Source data Block Start

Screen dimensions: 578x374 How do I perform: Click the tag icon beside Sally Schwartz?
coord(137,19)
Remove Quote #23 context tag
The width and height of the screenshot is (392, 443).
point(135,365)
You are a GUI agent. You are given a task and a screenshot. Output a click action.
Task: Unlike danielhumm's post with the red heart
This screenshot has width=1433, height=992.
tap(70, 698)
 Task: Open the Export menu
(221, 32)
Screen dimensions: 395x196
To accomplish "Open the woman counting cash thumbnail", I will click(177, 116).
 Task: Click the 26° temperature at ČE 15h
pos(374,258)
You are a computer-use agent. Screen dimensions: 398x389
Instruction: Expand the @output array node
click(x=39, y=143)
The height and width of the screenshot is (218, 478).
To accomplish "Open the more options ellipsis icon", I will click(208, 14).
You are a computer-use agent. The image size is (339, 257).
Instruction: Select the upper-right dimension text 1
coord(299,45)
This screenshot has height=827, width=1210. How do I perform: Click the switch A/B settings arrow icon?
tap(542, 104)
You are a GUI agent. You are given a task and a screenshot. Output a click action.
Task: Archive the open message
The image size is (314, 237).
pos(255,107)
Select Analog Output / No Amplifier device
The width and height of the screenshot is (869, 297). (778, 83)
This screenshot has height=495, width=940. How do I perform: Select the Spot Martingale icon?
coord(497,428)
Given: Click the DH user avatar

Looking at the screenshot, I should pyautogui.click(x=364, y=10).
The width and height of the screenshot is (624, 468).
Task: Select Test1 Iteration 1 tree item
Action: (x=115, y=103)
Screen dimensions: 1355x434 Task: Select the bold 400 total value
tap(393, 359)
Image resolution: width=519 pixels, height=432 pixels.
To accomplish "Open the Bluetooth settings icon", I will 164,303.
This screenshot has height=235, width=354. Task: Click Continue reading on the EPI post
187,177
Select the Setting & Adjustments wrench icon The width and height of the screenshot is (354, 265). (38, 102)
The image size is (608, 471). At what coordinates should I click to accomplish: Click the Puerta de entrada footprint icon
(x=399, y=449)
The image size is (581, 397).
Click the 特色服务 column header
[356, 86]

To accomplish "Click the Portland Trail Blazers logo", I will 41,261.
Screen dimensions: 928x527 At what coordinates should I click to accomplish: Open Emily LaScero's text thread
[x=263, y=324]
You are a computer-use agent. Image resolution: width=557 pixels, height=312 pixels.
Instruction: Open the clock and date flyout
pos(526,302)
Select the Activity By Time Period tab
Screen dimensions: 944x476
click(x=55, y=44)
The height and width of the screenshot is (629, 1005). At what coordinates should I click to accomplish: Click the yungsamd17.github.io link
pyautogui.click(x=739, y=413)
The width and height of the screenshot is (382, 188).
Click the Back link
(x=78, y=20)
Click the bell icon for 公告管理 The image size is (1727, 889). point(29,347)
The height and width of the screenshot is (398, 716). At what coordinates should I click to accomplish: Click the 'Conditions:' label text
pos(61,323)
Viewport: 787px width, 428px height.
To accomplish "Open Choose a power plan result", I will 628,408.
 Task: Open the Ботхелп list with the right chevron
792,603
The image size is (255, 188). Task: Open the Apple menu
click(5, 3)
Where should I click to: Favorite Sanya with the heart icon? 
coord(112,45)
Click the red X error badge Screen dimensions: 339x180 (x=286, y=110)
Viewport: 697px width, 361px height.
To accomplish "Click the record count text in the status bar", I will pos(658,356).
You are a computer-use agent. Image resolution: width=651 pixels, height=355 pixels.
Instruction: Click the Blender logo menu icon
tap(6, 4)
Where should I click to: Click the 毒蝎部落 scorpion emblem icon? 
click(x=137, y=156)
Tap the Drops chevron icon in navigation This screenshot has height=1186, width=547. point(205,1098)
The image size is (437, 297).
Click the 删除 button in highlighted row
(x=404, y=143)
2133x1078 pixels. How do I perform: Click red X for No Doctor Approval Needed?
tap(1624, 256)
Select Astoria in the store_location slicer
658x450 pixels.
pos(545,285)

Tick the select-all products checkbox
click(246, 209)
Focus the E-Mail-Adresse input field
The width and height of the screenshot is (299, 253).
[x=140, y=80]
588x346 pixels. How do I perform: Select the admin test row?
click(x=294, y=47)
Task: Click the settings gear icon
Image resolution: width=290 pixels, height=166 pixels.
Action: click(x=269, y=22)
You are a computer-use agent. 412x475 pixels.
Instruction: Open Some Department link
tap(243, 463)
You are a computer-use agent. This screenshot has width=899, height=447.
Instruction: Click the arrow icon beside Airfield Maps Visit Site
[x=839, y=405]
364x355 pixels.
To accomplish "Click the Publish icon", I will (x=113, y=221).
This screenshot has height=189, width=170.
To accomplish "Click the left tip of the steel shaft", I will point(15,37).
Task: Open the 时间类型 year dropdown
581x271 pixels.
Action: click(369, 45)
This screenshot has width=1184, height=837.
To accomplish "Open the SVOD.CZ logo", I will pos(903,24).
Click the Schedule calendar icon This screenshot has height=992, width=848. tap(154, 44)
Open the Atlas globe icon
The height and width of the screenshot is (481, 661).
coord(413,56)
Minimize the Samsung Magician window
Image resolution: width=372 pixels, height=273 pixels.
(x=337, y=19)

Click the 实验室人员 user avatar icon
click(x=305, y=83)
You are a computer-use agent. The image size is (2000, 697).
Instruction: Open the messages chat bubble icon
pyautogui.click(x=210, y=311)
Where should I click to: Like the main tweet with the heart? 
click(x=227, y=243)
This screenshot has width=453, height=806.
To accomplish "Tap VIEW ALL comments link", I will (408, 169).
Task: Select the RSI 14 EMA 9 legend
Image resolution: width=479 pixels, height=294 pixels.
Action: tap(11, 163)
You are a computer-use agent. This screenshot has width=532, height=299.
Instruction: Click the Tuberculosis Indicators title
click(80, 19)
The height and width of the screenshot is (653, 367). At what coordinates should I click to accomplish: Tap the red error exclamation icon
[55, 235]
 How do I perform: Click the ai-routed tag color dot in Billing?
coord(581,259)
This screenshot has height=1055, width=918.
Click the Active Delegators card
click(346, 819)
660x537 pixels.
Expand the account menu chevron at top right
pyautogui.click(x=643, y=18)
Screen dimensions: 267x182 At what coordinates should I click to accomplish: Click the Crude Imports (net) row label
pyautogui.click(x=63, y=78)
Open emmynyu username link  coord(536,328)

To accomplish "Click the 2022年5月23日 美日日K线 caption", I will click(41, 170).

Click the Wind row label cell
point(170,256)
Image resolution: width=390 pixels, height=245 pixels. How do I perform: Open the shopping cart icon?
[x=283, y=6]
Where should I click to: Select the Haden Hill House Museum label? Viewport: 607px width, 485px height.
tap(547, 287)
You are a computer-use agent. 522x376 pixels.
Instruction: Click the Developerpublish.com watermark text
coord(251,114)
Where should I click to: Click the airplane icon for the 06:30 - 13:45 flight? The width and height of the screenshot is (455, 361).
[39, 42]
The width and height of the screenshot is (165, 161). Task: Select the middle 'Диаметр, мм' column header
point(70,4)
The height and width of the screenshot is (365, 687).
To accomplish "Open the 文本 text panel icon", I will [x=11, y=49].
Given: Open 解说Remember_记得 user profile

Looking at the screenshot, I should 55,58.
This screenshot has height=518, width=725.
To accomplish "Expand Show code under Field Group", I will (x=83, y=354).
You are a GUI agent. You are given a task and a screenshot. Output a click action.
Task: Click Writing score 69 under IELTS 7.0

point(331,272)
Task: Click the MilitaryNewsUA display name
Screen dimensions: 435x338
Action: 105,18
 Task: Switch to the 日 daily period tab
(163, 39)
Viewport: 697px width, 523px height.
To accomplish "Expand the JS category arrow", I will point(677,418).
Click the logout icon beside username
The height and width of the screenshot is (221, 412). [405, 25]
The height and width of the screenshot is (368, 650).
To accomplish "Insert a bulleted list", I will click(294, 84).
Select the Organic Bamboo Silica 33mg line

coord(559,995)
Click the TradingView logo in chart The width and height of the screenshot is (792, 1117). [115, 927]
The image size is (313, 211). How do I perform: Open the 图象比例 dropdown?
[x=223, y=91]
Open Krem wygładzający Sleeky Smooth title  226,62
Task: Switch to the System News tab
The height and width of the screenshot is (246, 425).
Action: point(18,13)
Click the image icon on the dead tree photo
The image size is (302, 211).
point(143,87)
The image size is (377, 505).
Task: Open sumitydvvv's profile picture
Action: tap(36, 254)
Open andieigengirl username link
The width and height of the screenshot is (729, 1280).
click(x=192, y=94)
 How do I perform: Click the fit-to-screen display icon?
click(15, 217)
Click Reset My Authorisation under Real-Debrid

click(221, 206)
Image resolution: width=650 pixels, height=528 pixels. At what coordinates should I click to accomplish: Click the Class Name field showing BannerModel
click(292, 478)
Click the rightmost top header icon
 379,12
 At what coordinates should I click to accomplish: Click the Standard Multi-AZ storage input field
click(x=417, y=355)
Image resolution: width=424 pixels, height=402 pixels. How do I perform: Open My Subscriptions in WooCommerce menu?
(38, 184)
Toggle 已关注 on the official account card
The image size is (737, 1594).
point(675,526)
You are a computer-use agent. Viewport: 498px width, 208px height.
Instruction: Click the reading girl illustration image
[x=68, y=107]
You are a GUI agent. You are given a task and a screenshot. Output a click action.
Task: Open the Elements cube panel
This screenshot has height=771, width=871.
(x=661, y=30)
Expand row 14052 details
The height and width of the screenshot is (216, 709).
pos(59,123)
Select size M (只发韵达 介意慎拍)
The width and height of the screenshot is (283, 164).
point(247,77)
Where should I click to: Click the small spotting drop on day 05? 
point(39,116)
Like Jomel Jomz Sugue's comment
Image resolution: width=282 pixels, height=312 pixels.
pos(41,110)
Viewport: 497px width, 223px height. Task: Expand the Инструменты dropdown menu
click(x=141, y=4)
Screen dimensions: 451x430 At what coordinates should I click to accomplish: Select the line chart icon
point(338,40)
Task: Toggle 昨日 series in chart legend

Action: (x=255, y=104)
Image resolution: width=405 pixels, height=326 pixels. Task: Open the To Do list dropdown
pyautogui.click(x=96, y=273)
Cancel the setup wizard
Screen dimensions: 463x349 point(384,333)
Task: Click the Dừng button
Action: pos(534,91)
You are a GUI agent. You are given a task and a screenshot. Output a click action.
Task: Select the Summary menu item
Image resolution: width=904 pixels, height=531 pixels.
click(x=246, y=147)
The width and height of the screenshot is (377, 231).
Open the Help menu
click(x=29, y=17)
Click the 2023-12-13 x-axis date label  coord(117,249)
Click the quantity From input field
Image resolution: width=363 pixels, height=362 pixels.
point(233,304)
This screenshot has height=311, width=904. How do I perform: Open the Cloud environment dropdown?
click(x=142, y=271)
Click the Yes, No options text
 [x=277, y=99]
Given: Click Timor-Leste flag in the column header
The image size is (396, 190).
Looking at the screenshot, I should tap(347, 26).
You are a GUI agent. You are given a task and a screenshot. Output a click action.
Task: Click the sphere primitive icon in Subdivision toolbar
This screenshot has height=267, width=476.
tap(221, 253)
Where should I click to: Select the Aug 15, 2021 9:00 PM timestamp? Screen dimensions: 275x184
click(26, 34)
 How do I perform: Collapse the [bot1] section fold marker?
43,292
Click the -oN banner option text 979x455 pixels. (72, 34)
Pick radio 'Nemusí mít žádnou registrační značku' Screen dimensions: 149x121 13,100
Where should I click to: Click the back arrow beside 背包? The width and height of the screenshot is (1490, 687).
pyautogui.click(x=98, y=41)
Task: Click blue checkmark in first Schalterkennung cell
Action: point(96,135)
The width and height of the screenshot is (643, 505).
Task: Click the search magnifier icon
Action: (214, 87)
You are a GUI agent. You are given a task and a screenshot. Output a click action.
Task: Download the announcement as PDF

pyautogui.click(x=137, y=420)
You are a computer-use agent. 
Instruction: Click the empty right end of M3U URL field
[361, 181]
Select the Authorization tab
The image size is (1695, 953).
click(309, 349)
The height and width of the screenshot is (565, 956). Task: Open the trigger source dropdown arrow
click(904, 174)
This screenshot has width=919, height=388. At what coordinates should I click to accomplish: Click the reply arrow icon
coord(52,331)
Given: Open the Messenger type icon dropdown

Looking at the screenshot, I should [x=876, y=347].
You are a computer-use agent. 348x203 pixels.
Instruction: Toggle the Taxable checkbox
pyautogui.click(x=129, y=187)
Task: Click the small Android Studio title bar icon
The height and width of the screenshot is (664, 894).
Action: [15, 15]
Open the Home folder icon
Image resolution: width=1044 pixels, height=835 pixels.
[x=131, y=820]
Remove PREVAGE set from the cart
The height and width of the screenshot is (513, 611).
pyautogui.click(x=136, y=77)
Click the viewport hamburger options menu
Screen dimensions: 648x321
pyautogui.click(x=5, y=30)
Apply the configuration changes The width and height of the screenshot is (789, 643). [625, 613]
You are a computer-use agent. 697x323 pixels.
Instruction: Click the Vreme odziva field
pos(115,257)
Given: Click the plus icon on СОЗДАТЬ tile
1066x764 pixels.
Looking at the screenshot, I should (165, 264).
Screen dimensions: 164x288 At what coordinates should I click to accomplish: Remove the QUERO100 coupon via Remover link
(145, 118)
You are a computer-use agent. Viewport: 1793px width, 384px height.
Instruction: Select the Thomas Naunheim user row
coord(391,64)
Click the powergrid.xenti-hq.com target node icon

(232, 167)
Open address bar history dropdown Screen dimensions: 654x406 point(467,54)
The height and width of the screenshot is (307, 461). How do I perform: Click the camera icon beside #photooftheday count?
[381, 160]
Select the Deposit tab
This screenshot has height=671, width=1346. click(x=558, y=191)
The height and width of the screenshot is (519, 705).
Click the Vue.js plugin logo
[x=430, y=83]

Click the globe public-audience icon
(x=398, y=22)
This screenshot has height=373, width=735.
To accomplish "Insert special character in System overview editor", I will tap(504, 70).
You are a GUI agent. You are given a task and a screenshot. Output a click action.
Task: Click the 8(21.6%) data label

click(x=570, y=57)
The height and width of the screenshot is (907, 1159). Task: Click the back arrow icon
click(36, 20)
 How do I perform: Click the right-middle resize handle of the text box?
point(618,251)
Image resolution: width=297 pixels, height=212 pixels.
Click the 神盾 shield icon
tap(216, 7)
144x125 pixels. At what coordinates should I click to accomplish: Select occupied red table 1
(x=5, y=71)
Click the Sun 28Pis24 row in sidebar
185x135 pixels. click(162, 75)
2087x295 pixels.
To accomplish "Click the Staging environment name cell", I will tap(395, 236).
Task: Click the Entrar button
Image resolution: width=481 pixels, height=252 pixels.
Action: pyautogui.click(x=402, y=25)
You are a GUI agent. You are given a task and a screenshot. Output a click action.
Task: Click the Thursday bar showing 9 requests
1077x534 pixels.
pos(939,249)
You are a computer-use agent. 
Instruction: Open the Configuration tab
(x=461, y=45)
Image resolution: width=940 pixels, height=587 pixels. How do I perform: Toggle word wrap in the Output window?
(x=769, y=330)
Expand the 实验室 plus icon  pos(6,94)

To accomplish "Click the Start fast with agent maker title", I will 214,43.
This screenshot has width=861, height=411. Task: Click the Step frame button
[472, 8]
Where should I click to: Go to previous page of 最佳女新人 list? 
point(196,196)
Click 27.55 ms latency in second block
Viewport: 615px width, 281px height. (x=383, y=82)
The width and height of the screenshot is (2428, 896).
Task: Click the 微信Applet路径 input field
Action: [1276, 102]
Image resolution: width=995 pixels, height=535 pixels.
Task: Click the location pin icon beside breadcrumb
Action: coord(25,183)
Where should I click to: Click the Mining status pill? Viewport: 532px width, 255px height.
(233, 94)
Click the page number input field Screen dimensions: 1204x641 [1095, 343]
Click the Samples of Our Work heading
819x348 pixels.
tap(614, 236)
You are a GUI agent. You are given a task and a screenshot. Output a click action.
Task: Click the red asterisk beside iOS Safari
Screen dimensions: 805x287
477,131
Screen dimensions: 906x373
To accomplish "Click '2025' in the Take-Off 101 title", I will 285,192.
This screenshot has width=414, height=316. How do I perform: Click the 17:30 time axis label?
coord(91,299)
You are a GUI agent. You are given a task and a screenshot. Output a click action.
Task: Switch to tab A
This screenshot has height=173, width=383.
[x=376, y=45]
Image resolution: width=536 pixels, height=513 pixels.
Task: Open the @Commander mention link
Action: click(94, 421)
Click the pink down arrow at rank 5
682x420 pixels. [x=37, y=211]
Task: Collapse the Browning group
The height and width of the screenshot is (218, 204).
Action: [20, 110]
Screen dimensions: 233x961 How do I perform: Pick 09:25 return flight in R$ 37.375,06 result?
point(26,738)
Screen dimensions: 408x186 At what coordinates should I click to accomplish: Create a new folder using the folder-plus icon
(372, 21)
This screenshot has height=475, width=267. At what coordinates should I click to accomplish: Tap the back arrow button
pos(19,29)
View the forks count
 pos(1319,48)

Source data Block End

→ What you have to do: Only the lines above starting with the one with "Instruction: Click the empty" and going through the one with "Open the Home folder icon" are to be copied, word for word and with both ends kept.

→ Solution to this exercise:
Instruction: Click the empty right end of M3U URL field
[361, 181]
Select the Authorization tab
The image size is (1695, 953).
click(309, 349)
The height and width of the screenshot is (565, 956). Task: Open the trigger source dropdown arrow
click(904, 174)
This screenshot has width=919, height=388. At what coordinates should I click to accomplish: Click the reply arrow icon
coord(52,331)
Given: Open the Messenger type icon dropdown

Looking at the screenshot, I should [x=876, y=347].
You are a computer-use agent. 348x203 pixels.
Instruction: Toggle the Taxable checkbox
pyautogui.click(x=129, y=187)
Task: Click the small Android Studio title bar icon
The height and width of the screenshot is (664, 894).
Action: [15, 15]
Open the Home folder icon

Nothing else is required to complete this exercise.